Abidjan, jeudi 14 juillet, en fin d’après-midi. Sur le perron du petit palais de la Présidence, le protocole est sur le qui-vive. Pour la première fois depuis la fin de 2010, Alassane Ouattara, Laurent Gbagbo et Henri Konan Bédié ont rendez-vous pour une rencontre au sommet. Une rencontre historique selon la plupart des observateurs et des médias locaux, minutieusement préparée par les états-majors respectifs des trois monstres sacrés de la politique ivoirienne.

Décrispation

L’atmosphère est particulièrement détendue. Le chef de l’État et les deux anciens présidents se donnent l’accolade, sourient, se tiennent par la main comme d’anciens copains d’école qui ne se sont pas vus depuis des lustres et prennent plaisir à se retrouver pour évoquer le bon vieux temps. « La rencontre de ce jour a été une rencontre de retrouvailles destinée à renouer le contact et à échanger dans la vérité sur toutes les grandes questions.
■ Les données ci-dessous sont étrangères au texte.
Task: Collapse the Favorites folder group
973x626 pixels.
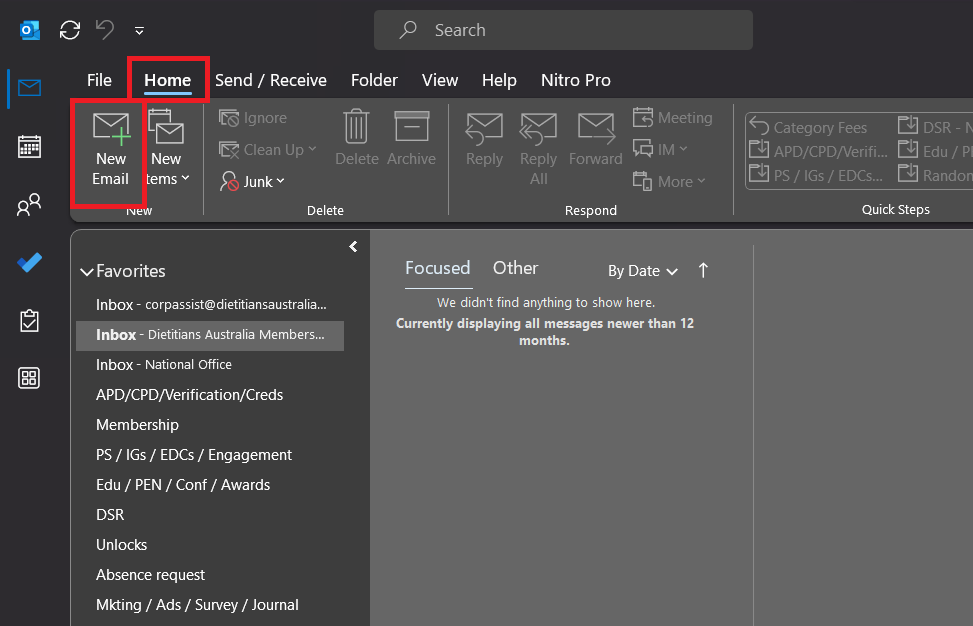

Le président de la République et ses deux prédécesseurs ont exprimé leur volonté de faire de ce premier rendez-vous un levier de décrispation du climat politique et social en Côte d’Ivoire », a expliqué le benjamin, Laurent Gbagbo, au sortir de leur entrevue, qui a duré plus d’une heure et au cours de laquelle les sujets de la cherté de la vie, des grands chantiers en cours ou des conséquences de la guerre en Ukraine ont été abordés.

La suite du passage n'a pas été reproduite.